Exercise data

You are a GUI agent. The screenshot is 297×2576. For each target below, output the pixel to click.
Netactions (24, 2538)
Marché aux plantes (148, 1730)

---

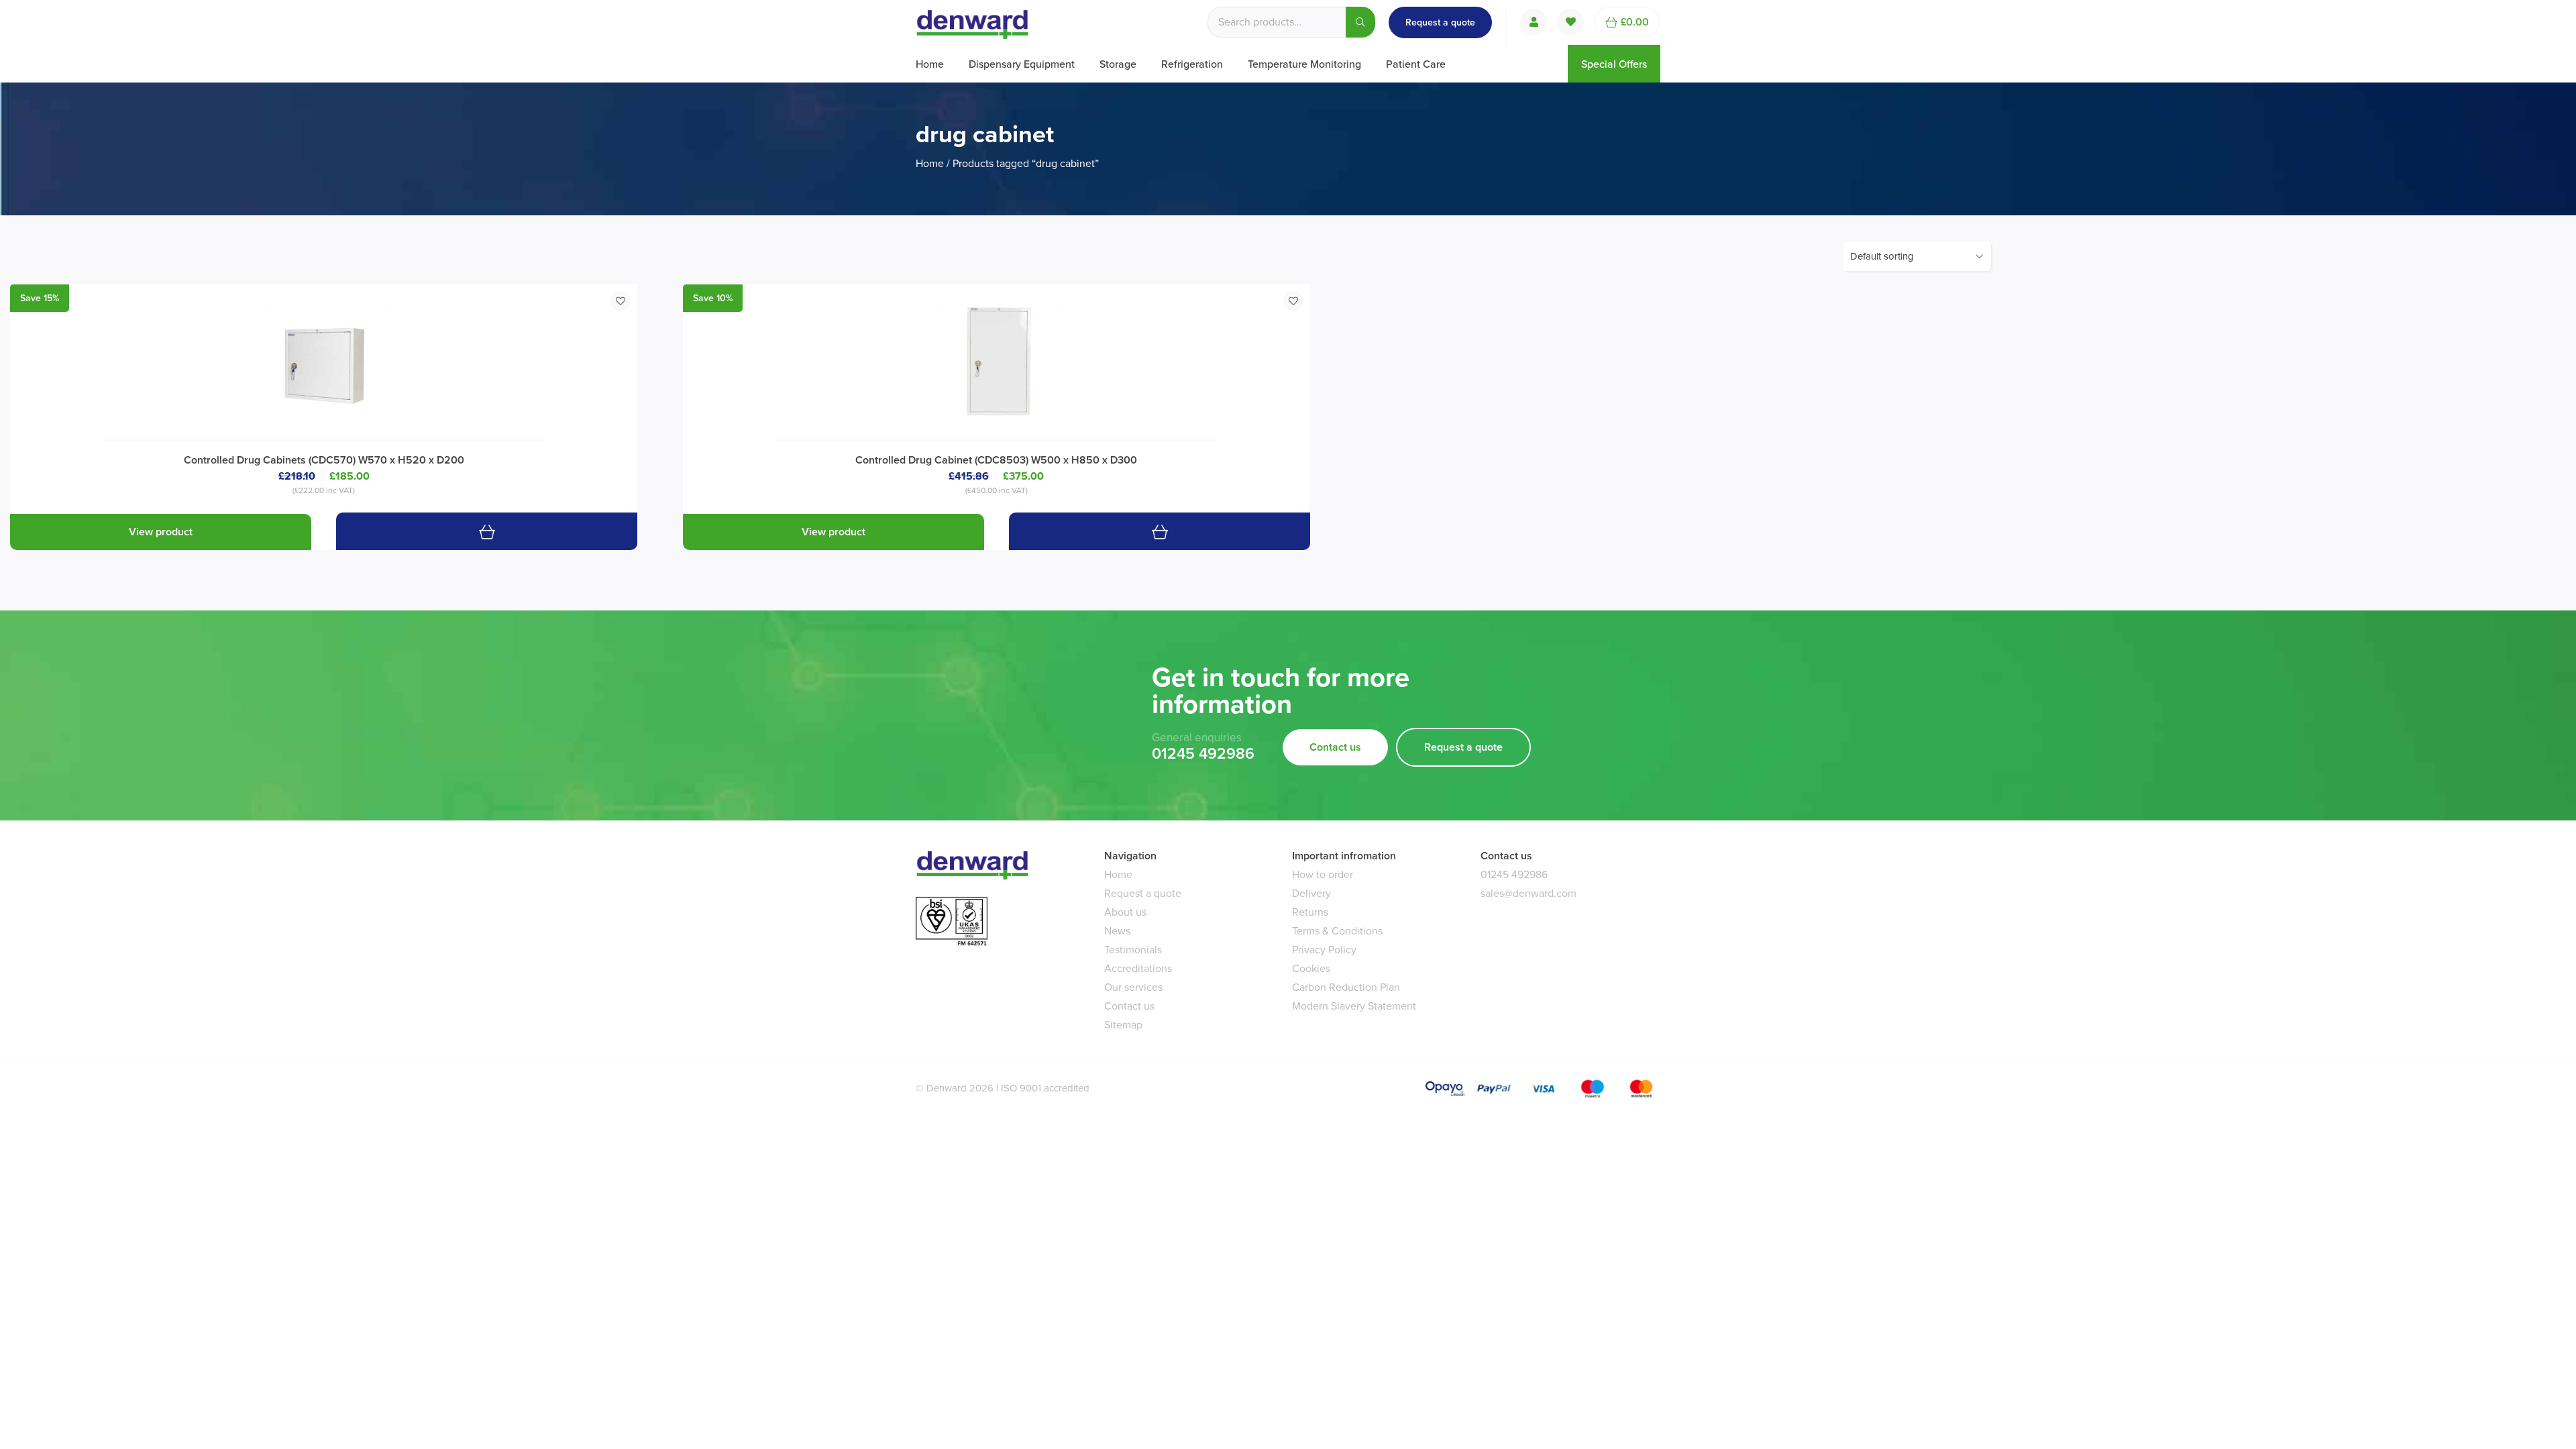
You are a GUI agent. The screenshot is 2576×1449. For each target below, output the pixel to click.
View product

Prompt
Print exactly the lines above, between the one holding "You are a GUI agent. The screenshot is 297×2576." and the one holding "Marché aux plantes (148, 1730)", inclusive, and nothing besides.

Response
You are a GUI agent. The screenshot is 297×2576. For each target below, output the pixel to click.
Netactions (24, 2538)
Marché aux plantes (148, 1730)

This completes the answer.